Donnerstag 22.10.20, 15:22 Uhr

Rückzugsgefecht von Stadt und Bundeswehr


Stadtdirektor Sebastian Kopietz (SPD) und Sozialdezernentin Britta Anger (Grüne) reihen sich in die Bundeswehrformation ein.

Der Anblick von uniformierten Bundeswehrsoldat*innen ist schon eine ästhetische Zumutung, wenn sie dann noch in Reih und Glied mit Maske im Rathausinnenhof aufgestellt werden, dann wird es gruselig. Eigentlich hätten sie vor dem Rathaus stehen sollen. Das Friedensplenum hatte Protest angekündigt. Das hätte schlechte Bilder für die Medien geben können. Die Begrüßung des Militärpersonals wurde kurzfristig in den Innenhof des Rathauses verlegt. Der Pressesprecher der Stadt reklamierte Hausrecht für den Bereich und die Polizei verwehrte allen Menschen, die in der Nähe des Transparentes des Friedensplenums gesichtet worden waren, den Zugang zum Rathausinnenhof.

Die Zeremonie im Innenhof hätte vor hundert Jahren nicht peinlicher aussehen können. Nur dass eine grüne Sozialdezernentin den Militäreinsatz freundlich empfing, erinnerte daran, dass wir im Jahr 2020 sind. Das Grundgesetz definiert recht eindeutig, dass der Einsatz der Bundeswehr im Inneren verboten ist. Nur in extremen Notfällen, wenn es keine Alternativen gibt, soll er erlaubt sein.

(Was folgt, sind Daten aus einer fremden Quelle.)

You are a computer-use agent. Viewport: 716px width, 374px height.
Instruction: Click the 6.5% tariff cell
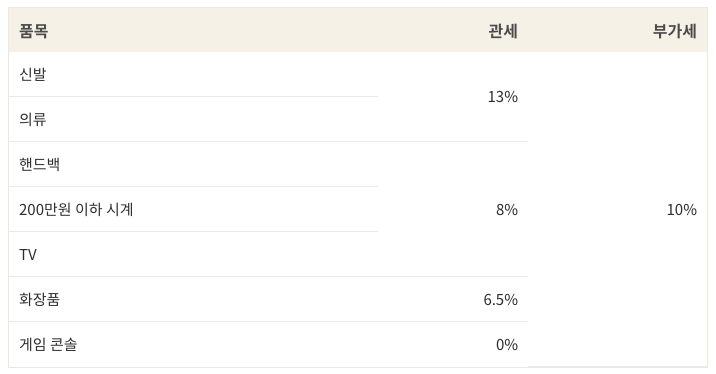pyautogui.click(x=500, y=299)

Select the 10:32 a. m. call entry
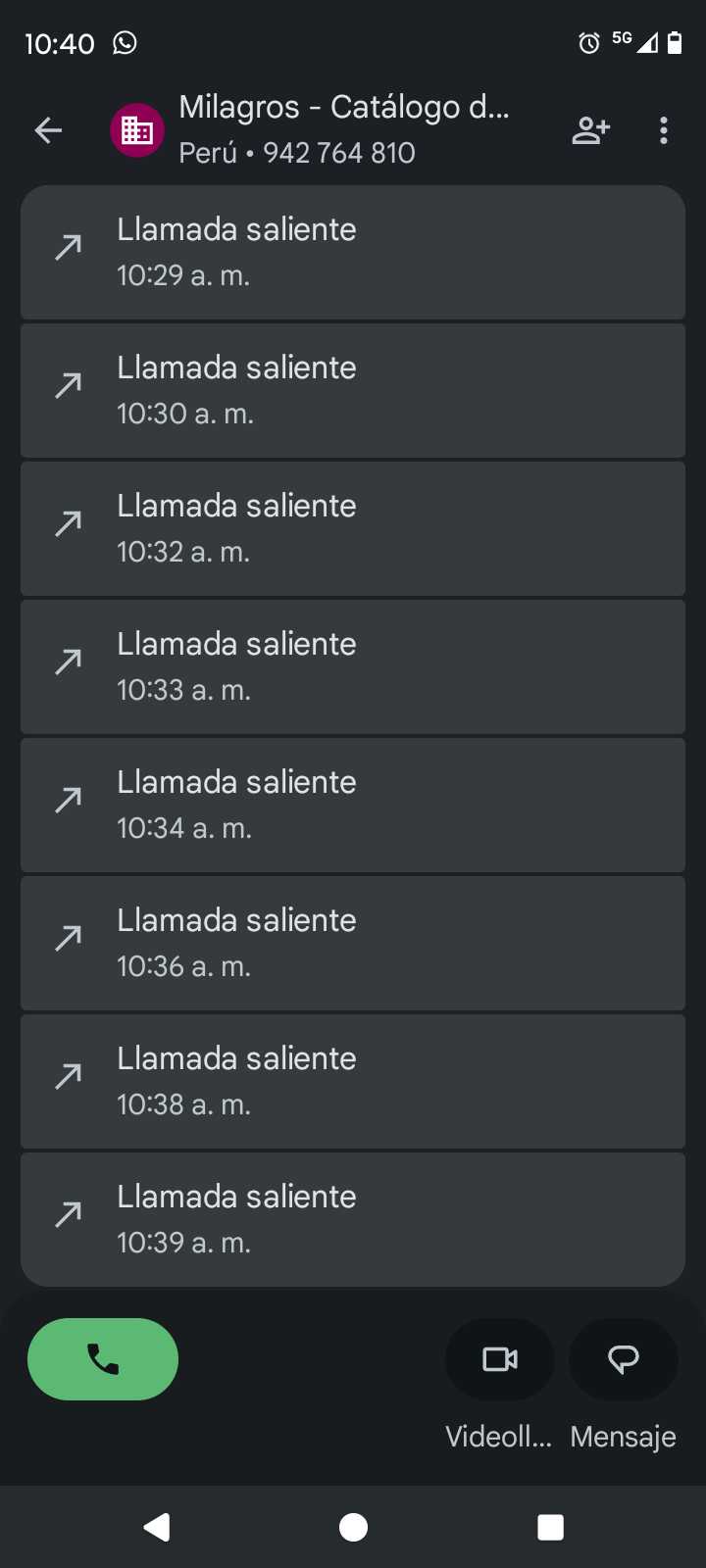click(x=353, y=528)
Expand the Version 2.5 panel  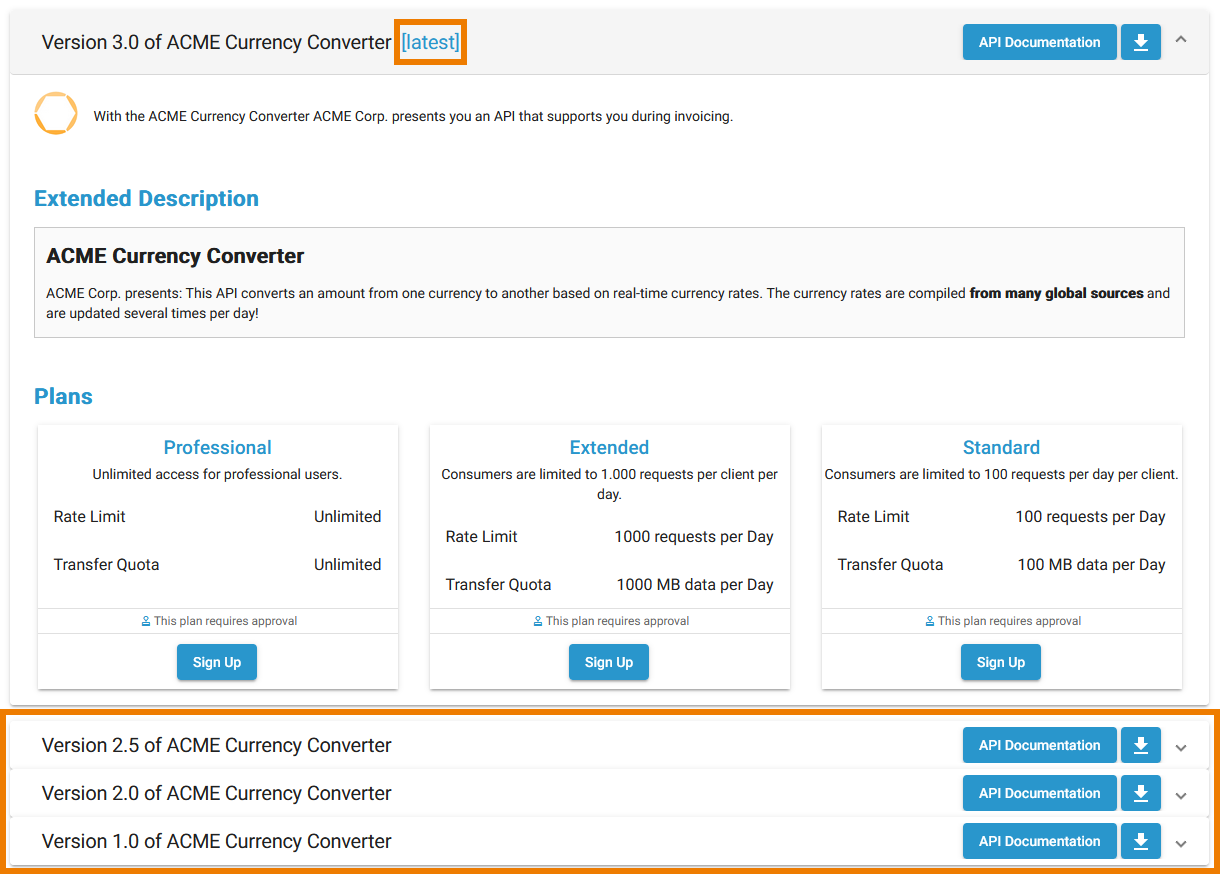1181,747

Wenn andere Städte die Unterversorgung der Gesundheitsämter mit zivilen Kräften lösen, dann ist dies ein überwältigender Nachweis, dass der Bundeswehreinsatz in Gesundheitsämtern verfassungswidrig ist.

Grundgesetz Art. 87a

(1) 1Der Bund stellt Streitkräfte zur Verteidigung auf.
Ihre zahlenmäßige Stärke und die Grundzüge ihrer Organisation müssen sich aus dem Haushaltsplan ergeben.

(2) Außer zur Verteidigung dürfen die Streitkräfte nur eingesetzt werden, soweit dieses Grundgesetz es ausdrücklich zuläßt.

(3) 1Die Streitkräfte haben im Verteidigungsfalle und im Spannungsfalle die Befugnis, zivile Objekte zu schützen und Aufgaben der Verkehrsregelung wahrzunehmen, soweit dies zur Erfüllung ihres Verteidigungsauftrages erforderlich ist. 2Außerdem kann den Streitkräften im Verteidigungsfalle und im Spannungsfalle der Schutz ziviler Objekte auch zur Unterstützung polizeilicher Maßnahmen übertragen werden; die Streitkräfte wirken dabei mit den zuständigen Behörden zusammen.

(4) 1Zur Abwehr einer drohenden Gefahr für den Bestand oder die freiheitliche demokratische Grundordnung des Bundes oder eines Landes kann die Bundesregierung, wenn die Voraussetzungen des Artikels 91 Abs. 2 vorliegen und die Polizeikräfte sowie der Bundesgrenzschutz nicht ausreichen, Streitkräfte zur Unterstützung der Polizei und des Bundesgrenzschutzes beim Schutze von zivilen Objekten und bei der Bekämpfung organisierter und militärisch bewaffneter Aufständischer einsetzen. 2Der Einsatz von Streitkräften ist einzustellen, wenn der Bundestag oder der Bundesrat es verlangen.